# WHAT YOU NEED TO DO
Among the entries below, how many lines contain the string "computer"? Only the number is wanted.

# DATA TO USE
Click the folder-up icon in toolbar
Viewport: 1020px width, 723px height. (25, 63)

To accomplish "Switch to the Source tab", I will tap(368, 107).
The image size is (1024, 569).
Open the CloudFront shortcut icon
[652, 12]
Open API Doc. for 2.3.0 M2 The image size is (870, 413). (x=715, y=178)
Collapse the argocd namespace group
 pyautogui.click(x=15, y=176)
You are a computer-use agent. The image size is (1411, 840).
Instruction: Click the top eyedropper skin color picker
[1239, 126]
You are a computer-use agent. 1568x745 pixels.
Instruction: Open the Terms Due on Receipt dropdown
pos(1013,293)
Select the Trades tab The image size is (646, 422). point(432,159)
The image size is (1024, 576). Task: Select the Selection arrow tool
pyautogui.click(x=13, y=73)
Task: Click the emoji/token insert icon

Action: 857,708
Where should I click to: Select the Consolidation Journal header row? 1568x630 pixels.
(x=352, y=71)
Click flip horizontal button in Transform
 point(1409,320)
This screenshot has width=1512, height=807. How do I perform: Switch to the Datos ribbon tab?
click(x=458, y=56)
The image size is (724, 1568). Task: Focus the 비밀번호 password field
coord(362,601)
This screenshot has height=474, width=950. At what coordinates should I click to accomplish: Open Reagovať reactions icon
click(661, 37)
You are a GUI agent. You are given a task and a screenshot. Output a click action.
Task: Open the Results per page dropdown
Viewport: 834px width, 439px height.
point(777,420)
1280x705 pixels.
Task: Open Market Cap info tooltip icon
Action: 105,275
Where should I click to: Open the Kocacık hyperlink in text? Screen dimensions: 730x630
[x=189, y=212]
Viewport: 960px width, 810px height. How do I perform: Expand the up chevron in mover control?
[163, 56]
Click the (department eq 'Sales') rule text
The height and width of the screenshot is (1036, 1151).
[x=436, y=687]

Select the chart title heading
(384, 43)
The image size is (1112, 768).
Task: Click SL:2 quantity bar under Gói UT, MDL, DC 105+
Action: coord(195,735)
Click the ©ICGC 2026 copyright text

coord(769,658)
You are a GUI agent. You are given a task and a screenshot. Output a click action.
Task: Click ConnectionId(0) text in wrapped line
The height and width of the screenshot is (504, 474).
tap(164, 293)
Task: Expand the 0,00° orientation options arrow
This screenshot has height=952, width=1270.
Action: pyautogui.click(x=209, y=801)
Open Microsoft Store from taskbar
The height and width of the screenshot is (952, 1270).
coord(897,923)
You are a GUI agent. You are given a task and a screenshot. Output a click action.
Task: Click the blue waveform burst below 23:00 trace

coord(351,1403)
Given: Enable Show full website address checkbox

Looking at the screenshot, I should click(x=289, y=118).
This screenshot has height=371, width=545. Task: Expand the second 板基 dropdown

# RESPONSE AREA
2